Although Summers says they put together an entertaining movie, it’s not one in which he necessarily recognizes himself. “There’s parts of it where I go, yeah, that’s me,” he says. “And then there’s other parts of it where I can’t help but go back to the book and think of all the other stuff I tried to get in that’s just not in the film, waxing on about this thing or that thing and making a much broader context of how I play guitar, where I came from, what we were doing in the band. You don’t really get that in the film, because the film – by necessity, being a rock biopic type of film – had to be a much more visceral experience.”

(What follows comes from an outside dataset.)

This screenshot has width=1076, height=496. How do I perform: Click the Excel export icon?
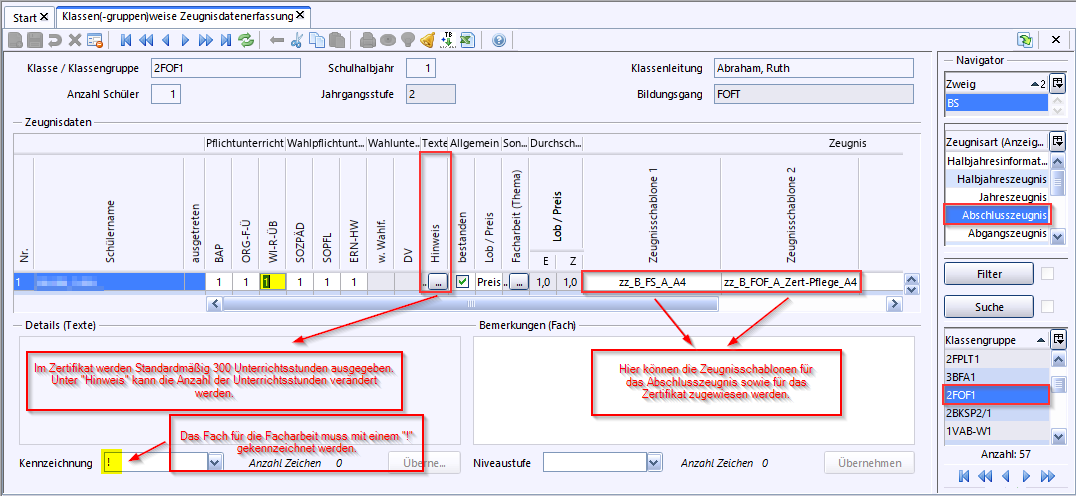coord(466,40)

One of the recurring themes of One Train Later was Summers’ regret that the Police called it quits in the Eighties when they still had so much unrealized potential. While the guitarist hasn’t changed his mind about that, he says the trio’s 2007-08 tour was redemptive. “I thought we went out and totally proved that we were as great as we always were – possibly, we played better than we’d ever played,” he says. “Clearly that tour was amazingly successful beyond our wildest dreams. That was a more satisfying place to leave it, in a way, that we went out for a couple years and just creamed everything in sight.”
While Summers doesn’t rule out a future collaboration with his Police bandmates Sting and Stewart Copeland, he says it’s highly unlikely. As it is, he’s busy with other projects, having just returned from touring Brazil with the singer Fernanda Takai, with whom he wrote and recorded the album Fundamental. Summers also has a new band with Rob Giles of the Los Angeles rock group the Rescues. Calling themselves Circa Zero, Summers says the pair has written and recorded enough songs for an album.
“The whole world is different in terms of releasing records, so I think we’ll start off with a single and see what kind of action we get off it,” says Summers, who describes the music as strong rock-pop. “I’m really quite excited about it.”